' ' Cinema Romantico: A Scene To Go Home With You: Peter Bretter's Lament

Friday, January 23, 2009

A Scene To Go Home With You: Peter Bretter's Lament

So I yearned to once again rip off the exercise I ripped off last year from the esteemed New York Times wherein their three main film critics each authored an essay in relation to a particular scene from a film that, so to speak, went home with them. I knew straight away what scene I wished to expound upon but, wouldn't you know it, Stephen Holden, of The NY Times, beat me to the punch.

Kudos to Mr. Holden for finding as much depth and beauty and meaning in the same scene but, at the same time, piss on you, Mr. Holden, for stealing my non-existent thunder. I know, I know, I could write about it, too, (it really was the best five cinematic minutes of the year, at least for me) but that just seemed wrong and, besides, it did not take long to realize this whole event was a blessing in disguise for it allows me to expound upon my second favorite scene of all 2008, a scene that possesses plentiful amounts of beauty and truth despite its presence in (gasp!) a romantic comedy.

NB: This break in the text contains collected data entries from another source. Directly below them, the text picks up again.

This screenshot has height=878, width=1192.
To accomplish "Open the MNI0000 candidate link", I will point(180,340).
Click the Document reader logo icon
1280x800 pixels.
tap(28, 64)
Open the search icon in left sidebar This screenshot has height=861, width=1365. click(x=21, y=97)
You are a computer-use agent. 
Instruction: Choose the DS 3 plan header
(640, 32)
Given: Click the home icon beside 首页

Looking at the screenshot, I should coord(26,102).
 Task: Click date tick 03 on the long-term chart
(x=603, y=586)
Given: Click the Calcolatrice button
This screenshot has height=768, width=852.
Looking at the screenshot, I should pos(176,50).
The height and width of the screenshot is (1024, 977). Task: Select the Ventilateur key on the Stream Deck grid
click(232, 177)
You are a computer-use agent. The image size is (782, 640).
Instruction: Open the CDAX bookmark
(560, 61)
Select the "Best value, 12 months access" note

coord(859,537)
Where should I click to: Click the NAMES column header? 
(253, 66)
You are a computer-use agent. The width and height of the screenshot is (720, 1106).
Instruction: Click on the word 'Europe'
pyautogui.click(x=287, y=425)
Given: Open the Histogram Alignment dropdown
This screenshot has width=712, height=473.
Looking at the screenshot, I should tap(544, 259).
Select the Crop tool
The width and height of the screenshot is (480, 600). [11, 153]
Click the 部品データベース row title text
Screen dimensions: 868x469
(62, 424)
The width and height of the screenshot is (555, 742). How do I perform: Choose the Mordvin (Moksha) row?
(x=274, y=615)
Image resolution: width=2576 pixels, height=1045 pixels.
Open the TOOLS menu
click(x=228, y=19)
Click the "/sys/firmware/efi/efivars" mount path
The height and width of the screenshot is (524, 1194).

Peter Bretter (Jason Segel) has come to Hawaii to forget the Sarah Marshall (Kristen Bell) of the movie's title. He meets a comely young woman, as he must, named Rachel (Mila Kunis) who runs the front desk at the hotel where he is staying. They go out, sort of, to a beach party. They sit in the sand and discuss their life situations. Peter? He doesn't like his job composing music for the TV show of which Sarah Marshall is the star and yearns to write a musical....about Dracula....with puppets. But then Rachel's ex boyfriend appears. Things get ugly. Peter and Rachel leave the beach behind for a cozy bar. Peter returns from the bathroom to discover that Rachel has schemed to have the band playing depart the stage to allow him to play one of the songs from his musical.

He takes the stage and hems and haws about how "out of context" the song might not make sense but Rachel, refusing to let him out of it, screams "Dracula musical!" (That line reading, by the way, might be the funniest thing in the whole movie. But that's another discussion.) Peter gives up. The bar goes quiet. He plays and then he sings.

"It's getting kind of hard to believe things are going to get better
I've been drowning too long to believe that the tide's going to turn"


Rachel's face at first renders mild confusion. Perhaps it is Peter's variation of a Transylvanian accent. Perhaps she did not think he would be taking on Dracula from a first person perspective. He forges ahead.

"And I've been living too hard to believe things are going to get easier now
I'm still trying to shake off the pain of the lessons I've learned"


Still confusion, both from Rachel and the audience. But then Peter's voice grows more forceful.

"And if I see Van Helsing, I swear to the Lord I will slay him
Ah-ha-ha-ha!"



The Dracula-esque laugh wakes her up to the comedy and she laughs out loud, getting it....she thinks.

"He'd take you from me, but I swear, I won't let it be so
Ah-ha-ha-ha!
Blood will run down his face when he is decapitated
His head on my mantle is how I will let this world know....
how much I love you"


Now Rachel's face changes again. The laughter goes and so too does her smile, replaced with a sad, poignant look. She is touched.

"Die, die, die...
I can't."


Now Rachel smiles again, but it's a sadder smile, a smile that feels something for Peter because she has realized that he is not really singing about Dracula but, in fact, about himself.

I absolutely adore a movie scene that is able to accomplish two things at once and this sequence serves up two emotions simultaneously. I saw just about every Oscar-bait movie there was in December but you know what? None of them had any moments that touched me, that moved me to the very depth of my being, as much as Peter Bretter's lament at the piano.

And, for sure, none of them made me laugh harder.